Step 1 β€” Log Predictions to Eventhouse

Wrap every inference call to emit a structured record: model name, model version, request id, inputs (or hashed/quantized for PII), prediction, score, latency, timestamp.

# notebooks/ml/_helpers/prediction_logger.py
import json, uuid
from datetime import datetime
from azure.kusto.data import KustoConnectionStringBuilder
from azure.kusto.ingest import QueuedIngestClient, IngestionProperties, DataFormat

_client = QueuedIngestClient(KustoConnectionStringBuilder.with_aad_managed_service_identity(
    "https://ingest-<cluster>.kusto.fabric.microsoft.com"))

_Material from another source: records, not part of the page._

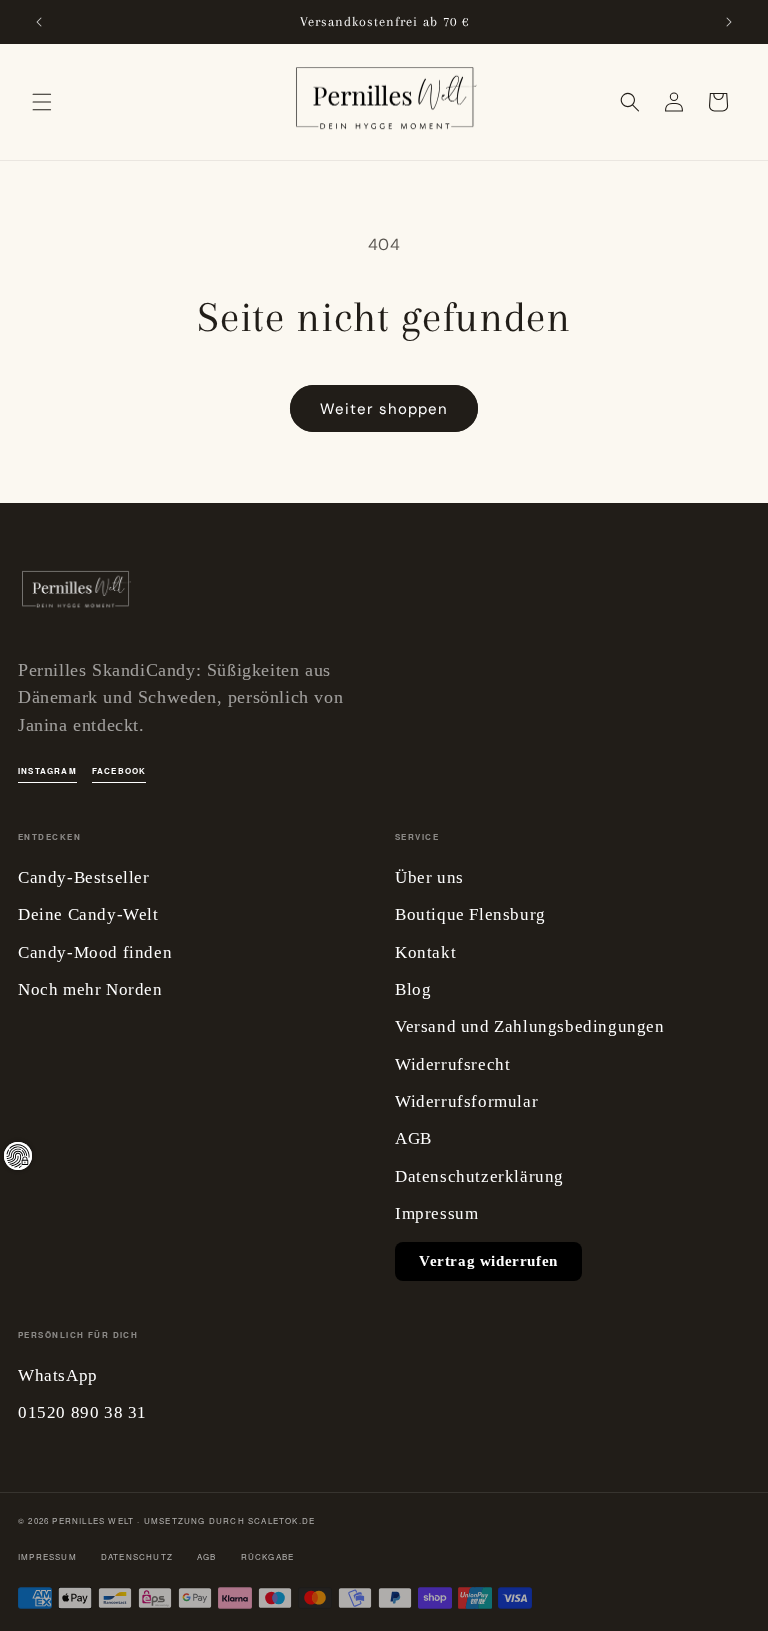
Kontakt (425, 952)
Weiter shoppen (384, 409)
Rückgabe (268, 1556)
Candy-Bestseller (84, 877)
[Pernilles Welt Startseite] (75, 595)
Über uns (429, 877)
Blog (413, 989)
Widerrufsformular (466, 1101)
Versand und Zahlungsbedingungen (530, 1026)
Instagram (47, 770)
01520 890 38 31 (82, 1412)
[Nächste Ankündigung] (729, 22)
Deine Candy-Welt (88, 914)
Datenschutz (137, 1556)
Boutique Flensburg (470, 914)
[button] (42, 102)
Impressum (436, 1213)
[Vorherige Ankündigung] (39, 22)
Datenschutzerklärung (479, 1176)
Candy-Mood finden (95, 952)
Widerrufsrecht (452, 1064)
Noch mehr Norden (90, 989)
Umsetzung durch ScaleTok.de (229, 1520)
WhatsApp (58, 1375)
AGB (413, 1138)
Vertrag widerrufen (488, 1261)
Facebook (119, 770)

def log_prediction(model_name, model_version, request_id, features, prediction, score, latency_ms):
    record = {
        "TimeGenerated": datetime.utcnow().isoformat(),
        "ModelName": model_name, "ModelVersion": model_version,
        "RequestId": request_id or str(uuid.uuid4()),
        "Features": json.dumps(features), "Prediction": str(prediction),
        "Score": float(score), "LatencyMs": float(latency_ms),
    }
    _client.ingest_from_stream(json.dumps(record).encode("utf-8"),
        IngestionProperties(database="ml_monitoring", table="PredictionLog",
                            data_format=DataFormat.JSON))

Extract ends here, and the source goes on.